Arkansas State Highway Commission v. Butler, 11325.

Decision Date16 September 1939
Docket NumberNo. 11325.,11325.
Citation105 F.2d 732
PartiesARKANSAS STATE HIGHWAY COMMISSION v. BUTLER.
CourtU.S. Court of Appeals — Eighth Circuit

Walter L. Pope and Herrn Northcutt, both of Little Rock, Ark. (Jack Holt, Atty. Gen., on the brief), for appellant.

Harry B. Solmson, Jr., of Little Rock, Ark. (Joe W. House, of Little Rock, Ark., and Max F. Goldberg, of Chicago, Ill., on the brief), for appellee.
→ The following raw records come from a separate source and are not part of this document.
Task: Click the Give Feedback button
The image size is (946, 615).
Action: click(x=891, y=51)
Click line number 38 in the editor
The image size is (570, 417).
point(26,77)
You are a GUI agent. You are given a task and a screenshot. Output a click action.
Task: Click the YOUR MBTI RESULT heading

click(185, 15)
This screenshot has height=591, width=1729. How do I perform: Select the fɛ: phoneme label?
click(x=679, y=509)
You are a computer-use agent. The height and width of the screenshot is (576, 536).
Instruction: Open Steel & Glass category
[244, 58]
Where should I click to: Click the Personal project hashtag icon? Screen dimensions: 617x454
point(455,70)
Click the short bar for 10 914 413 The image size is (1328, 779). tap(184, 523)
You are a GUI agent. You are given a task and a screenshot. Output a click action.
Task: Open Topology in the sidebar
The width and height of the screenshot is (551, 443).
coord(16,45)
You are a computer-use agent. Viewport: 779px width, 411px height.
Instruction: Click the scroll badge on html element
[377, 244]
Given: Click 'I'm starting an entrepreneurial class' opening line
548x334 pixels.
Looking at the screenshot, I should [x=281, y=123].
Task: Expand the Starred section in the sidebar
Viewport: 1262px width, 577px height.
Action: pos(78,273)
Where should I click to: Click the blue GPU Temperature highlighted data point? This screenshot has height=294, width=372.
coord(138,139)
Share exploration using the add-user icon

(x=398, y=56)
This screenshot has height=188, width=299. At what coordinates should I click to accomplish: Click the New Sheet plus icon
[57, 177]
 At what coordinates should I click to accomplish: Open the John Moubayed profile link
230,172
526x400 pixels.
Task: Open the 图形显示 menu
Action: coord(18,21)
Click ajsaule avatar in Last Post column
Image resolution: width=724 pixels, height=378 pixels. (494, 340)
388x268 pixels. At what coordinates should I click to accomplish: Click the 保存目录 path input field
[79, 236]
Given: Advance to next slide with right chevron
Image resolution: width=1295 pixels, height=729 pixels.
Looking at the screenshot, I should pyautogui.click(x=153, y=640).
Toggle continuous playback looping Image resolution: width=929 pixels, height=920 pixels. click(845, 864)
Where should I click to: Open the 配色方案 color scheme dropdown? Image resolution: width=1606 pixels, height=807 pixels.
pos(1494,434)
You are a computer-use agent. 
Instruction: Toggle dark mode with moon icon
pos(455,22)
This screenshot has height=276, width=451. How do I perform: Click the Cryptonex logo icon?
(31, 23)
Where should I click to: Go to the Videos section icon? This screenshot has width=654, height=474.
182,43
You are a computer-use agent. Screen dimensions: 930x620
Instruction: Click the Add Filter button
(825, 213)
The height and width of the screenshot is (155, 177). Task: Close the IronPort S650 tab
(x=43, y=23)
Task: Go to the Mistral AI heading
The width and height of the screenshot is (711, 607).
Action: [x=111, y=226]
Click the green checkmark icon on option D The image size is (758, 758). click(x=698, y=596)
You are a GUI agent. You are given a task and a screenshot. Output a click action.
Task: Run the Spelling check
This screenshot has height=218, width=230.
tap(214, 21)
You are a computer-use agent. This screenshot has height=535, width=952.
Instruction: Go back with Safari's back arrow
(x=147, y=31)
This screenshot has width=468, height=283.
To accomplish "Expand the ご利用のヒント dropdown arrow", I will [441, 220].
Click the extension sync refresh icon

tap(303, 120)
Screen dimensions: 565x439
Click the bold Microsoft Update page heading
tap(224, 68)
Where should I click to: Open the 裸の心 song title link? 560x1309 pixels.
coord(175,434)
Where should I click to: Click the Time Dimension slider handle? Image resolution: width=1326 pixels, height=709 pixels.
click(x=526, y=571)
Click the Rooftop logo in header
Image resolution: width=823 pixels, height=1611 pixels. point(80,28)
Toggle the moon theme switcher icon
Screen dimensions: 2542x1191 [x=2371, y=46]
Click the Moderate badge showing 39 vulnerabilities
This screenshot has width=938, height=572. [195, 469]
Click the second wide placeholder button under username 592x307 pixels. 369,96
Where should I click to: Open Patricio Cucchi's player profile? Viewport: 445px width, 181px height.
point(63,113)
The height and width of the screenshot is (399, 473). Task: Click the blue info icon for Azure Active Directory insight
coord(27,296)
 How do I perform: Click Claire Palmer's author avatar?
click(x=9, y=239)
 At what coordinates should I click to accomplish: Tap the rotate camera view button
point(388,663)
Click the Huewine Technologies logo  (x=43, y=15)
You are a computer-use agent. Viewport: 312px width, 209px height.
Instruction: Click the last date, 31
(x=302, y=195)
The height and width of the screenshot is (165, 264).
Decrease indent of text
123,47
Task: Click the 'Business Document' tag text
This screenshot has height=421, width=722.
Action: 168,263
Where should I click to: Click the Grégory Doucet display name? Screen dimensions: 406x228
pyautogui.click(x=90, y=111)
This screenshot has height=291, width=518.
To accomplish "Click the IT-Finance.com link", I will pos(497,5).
Before GARDNER and WOODROUGH, Circuit Judges, and OTIS, District Judge.

OTIS, District Judge.

The White & Black Rivers Bridge Company (the receiver of that company is the appellee) owns a franchise to operate a toll bridge in Arkansas over White River and another franchise to operate a toll bridge in Arkansas over Black River. The franchises were granted to the company's predecessors in title by the county courts of the two counties in which the bridges are located. The Arkansas State Highway Commission has purchased a ferry and ferry rights and has operated that ferry and proposes to continue to operate it as a free ferry over Black River, at a point called Spring Ferry, a short distance from the company's toll bridge over Black River. The Commission also has removed signs from the highway calling attention to the toll bridge over Black River and the advantages of its use and has erected other signs intended to direct traffic from the toll bridge and to the free ferry. The operation of the free ferry will certainly greatly lessen the value of the company's franchise to operate a toll bridge over Black River. The court below enjoined the operation by the Commission of the free ferry and enjoined also the maintenance of signs directing traffic away from the bridge. The prime question presented on the merits is: Does the maintenance and operation of the free ferry by the State Highway Commission infringe the company's franchise rights? There is, however, a preliminary question of jurisdiction.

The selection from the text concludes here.